_Problem to solve_
Please count the lines of the listing below in which "agent" occurs, and reply with the number only.

_Data to process_
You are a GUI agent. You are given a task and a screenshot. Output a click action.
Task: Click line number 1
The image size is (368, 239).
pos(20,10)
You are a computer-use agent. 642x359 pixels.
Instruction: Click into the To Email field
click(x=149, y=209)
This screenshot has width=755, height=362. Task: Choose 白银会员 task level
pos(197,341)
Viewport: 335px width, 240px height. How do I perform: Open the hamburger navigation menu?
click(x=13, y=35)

* * *

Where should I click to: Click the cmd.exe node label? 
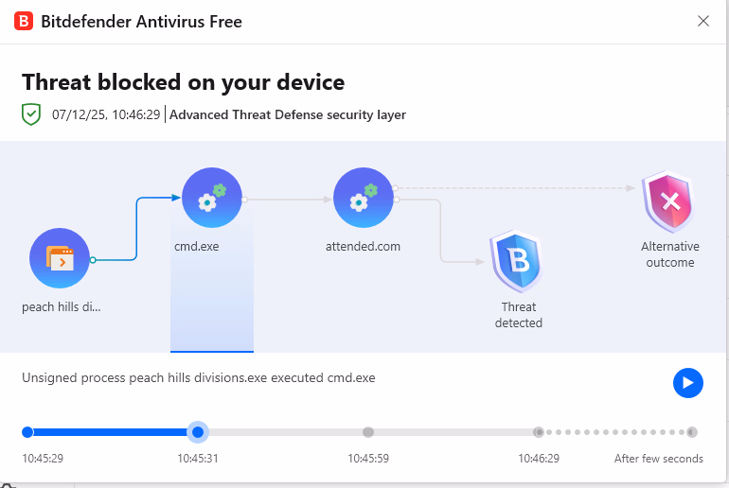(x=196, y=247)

...

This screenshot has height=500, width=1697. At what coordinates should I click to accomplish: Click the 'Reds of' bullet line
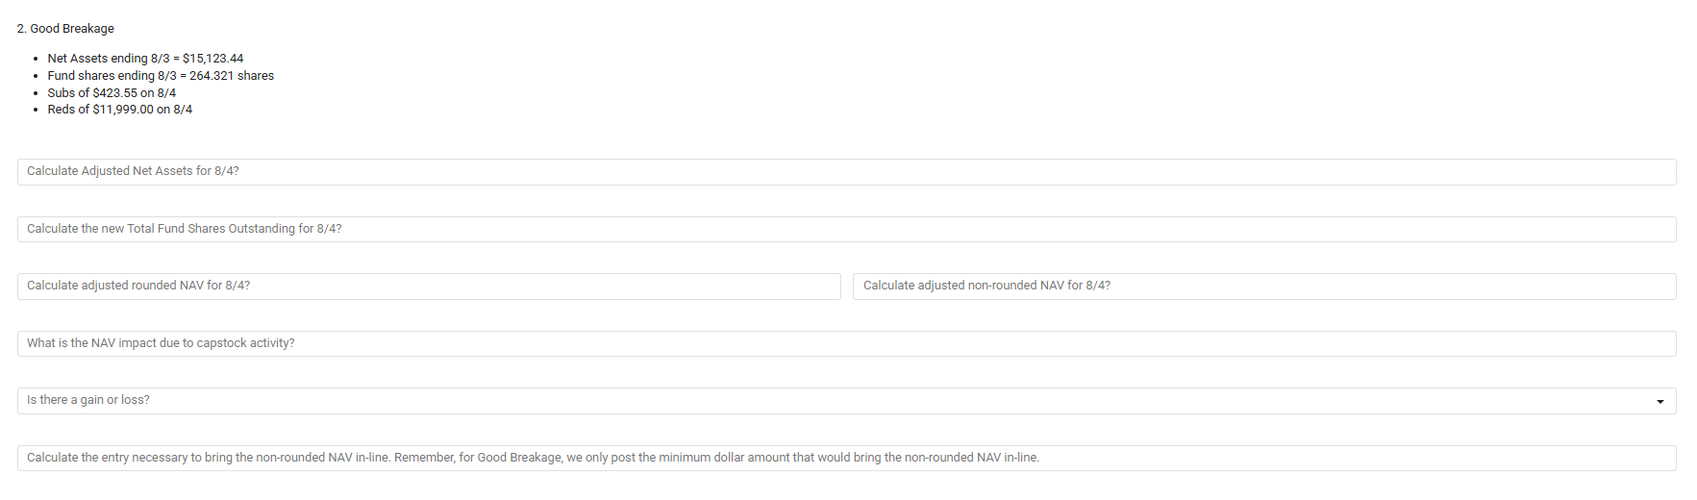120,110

_Answer for the task_
2